- _Written problem_
Print the rows from the one containing "This screenshot has height=408, width=726." through the one containing "pyautogui.click(x=374, y=226)", copied word for word.

(Saved entries)
⟨
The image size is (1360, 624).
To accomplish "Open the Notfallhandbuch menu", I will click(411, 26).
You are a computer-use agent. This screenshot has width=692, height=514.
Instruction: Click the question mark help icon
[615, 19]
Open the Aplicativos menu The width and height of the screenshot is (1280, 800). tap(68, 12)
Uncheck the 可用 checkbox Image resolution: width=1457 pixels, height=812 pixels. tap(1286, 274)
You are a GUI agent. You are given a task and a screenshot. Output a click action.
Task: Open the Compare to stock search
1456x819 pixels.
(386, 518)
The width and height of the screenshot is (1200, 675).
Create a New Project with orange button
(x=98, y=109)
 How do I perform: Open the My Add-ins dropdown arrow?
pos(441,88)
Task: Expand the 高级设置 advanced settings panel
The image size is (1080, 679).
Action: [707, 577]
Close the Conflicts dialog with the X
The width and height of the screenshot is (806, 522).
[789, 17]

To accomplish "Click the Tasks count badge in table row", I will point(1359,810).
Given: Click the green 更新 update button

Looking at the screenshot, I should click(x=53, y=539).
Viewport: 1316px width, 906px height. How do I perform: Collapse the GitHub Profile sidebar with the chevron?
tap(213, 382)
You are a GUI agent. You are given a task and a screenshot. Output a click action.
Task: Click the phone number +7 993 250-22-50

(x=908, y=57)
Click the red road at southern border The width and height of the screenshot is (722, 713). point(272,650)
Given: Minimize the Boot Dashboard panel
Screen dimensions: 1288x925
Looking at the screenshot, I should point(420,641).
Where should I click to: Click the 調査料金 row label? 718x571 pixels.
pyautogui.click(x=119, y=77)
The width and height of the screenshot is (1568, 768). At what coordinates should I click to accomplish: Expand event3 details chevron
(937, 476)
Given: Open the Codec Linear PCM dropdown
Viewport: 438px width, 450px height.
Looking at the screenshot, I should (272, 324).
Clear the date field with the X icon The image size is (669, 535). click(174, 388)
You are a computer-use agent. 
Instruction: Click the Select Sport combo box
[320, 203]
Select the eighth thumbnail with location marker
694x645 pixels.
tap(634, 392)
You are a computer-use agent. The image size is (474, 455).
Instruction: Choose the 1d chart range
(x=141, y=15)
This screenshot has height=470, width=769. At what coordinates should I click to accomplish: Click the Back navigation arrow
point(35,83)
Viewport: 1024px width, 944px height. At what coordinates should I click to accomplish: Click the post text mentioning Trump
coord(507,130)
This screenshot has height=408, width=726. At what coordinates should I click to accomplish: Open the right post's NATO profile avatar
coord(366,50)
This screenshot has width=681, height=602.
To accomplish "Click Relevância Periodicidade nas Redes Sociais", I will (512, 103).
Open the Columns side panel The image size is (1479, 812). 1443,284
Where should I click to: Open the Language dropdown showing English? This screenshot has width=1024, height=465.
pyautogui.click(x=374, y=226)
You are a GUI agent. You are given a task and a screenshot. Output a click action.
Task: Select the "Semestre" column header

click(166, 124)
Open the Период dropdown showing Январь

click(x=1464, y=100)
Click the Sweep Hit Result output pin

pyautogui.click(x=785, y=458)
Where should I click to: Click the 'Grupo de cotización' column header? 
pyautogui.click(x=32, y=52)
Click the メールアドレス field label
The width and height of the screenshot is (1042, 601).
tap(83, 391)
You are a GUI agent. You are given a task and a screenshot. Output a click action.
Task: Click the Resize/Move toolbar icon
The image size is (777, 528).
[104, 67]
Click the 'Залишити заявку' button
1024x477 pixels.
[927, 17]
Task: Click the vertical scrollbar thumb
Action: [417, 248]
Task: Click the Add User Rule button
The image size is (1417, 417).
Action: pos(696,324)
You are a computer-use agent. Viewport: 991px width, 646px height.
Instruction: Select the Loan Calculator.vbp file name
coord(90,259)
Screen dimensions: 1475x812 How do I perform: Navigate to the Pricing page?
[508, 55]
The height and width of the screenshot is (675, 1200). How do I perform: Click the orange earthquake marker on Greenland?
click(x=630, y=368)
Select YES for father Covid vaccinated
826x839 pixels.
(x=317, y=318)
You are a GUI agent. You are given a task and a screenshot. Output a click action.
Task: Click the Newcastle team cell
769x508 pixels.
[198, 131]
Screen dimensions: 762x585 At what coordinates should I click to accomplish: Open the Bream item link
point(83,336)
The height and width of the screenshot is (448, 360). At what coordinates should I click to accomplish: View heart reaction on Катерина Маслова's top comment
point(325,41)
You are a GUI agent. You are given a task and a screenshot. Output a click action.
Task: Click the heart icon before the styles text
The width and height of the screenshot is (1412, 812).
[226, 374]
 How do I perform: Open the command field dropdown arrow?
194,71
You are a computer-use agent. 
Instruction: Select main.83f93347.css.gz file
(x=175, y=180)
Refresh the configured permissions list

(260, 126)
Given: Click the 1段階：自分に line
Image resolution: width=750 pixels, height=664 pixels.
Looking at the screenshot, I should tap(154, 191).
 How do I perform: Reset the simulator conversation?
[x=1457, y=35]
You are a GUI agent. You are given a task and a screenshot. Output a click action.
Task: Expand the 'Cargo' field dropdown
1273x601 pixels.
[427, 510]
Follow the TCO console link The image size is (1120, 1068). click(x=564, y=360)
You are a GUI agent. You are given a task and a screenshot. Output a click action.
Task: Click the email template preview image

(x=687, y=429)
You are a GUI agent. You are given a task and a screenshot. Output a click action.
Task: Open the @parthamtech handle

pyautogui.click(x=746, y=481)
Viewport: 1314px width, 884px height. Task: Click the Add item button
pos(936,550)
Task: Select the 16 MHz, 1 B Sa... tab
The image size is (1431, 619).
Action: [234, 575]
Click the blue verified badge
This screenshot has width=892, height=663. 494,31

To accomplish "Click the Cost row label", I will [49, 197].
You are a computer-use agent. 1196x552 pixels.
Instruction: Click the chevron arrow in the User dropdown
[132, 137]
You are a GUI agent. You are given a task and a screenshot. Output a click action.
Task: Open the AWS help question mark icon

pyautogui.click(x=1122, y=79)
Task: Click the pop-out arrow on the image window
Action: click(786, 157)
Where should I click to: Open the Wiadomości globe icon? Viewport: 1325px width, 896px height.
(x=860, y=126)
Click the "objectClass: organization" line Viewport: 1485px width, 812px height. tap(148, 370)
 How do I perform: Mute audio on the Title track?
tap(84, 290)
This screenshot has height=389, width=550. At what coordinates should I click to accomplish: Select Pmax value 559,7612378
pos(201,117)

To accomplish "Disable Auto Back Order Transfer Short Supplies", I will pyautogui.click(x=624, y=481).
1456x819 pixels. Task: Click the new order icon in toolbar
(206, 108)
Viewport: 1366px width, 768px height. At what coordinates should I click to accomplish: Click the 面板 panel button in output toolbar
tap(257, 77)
⟩
- _Exercise output_
This screenshot has height=408, width=726. At what coordinates should I click to accomplish: Open the right post's NATO profile avatar
coord(366,50)
This screenshot has width=681, height=602.
To accomplish "Click Relevância Periodicidade nas Redes Sociais", I will (512, 103).
Open the Columns side panel The image size is (1479, 812). 1443,284
Where should I click to: Open the Language dropdown showing English? This screenshot has width=1024, height=465.
pyautogui.click(x=374, y=226)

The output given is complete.